__Task instructions__. Transcribe only part of the material below: the lines from the one containing "Open the DAM assets module" through the one containing "Given: Click the Go to Anything search field", inclusive, exactly as written.
..........
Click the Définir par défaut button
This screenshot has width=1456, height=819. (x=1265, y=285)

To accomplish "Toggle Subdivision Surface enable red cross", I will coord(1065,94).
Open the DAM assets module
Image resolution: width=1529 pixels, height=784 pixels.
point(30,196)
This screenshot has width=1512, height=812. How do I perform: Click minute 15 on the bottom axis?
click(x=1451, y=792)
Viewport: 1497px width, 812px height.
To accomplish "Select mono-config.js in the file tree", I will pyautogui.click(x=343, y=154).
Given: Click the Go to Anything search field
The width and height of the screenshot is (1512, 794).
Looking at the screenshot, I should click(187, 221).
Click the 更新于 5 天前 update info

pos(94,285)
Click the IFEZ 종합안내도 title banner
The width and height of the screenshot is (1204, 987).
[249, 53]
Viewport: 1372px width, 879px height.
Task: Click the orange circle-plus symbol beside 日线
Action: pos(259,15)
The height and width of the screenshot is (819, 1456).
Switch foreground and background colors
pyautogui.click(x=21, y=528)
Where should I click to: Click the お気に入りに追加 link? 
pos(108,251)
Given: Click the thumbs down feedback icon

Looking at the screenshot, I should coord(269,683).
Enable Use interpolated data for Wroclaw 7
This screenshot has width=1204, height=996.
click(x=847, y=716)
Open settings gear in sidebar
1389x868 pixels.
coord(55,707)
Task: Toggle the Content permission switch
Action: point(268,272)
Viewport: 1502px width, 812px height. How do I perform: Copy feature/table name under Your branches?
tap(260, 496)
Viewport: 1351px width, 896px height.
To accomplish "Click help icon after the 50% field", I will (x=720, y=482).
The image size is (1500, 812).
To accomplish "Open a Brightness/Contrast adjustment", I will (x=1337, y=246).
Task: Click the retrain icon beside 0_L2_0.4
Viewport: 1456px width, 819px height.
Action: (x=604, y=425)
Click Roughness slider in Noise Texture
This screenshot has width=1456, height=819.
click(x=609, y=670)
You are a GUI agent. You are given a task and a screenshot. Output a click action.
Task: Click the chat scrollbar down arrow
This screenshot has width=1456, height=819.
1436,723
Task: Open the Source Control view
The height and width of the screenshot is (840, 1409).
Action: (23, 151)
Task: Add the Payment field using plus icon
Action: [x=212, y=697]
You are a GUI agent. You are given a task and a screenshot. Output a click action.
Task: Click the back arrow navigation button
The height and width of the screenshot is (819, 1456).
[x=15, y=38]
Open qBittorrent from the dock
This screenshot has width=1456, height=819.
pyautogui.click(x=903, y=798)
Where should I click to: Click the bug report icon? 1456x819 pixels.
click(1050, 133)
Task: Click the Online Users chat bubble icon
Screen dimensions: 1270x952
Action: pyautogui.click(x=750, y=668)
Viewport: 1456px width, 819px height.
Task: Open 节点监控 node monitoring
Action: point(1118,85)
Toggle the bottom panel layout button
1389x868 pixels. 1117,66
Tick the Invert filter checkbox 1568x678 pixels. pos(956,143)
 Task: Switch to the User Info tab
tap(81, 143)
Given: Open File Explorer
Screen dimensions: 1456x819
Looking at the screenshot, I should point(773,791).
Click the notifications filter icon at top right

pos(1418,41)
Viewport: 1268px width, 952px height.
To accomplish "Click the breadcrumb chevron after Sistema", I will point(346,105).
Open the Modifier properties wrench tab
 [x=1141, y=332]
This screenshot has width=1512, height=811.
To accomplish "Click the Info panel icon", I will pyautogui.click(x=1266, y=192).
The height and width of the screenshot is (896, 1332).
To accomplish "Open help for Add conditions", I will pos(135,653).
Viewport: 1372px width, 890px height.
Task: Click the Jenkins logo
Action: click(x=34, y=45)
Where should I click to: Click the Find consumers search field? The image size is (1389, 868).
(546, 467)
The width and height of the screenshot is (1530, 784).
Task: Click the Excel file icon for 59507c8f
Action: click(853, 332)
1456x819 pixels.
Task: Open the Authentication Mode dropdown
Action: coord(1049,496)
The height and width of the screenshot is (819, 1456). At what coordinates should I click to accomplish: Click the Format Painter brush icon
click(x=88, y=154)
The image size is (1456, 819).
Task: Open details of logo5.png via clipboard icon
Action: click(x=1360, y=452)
..........
__Exercise output__.
Open the DAM assets module
Image resolution: width=1529 pixels, height=784 pixels.
point(30,196)
This screenshot has width=1512, height=812. How do I perform: Click minute 15 on the bottom axis?
click(x=1451, y=792)
Viewport: 1497px width, 812px height.
To accomplish "Select mono-config.js in the file tree", I will pyautogui.click(x=343, y=154).
Given: Click the Go to Anything search field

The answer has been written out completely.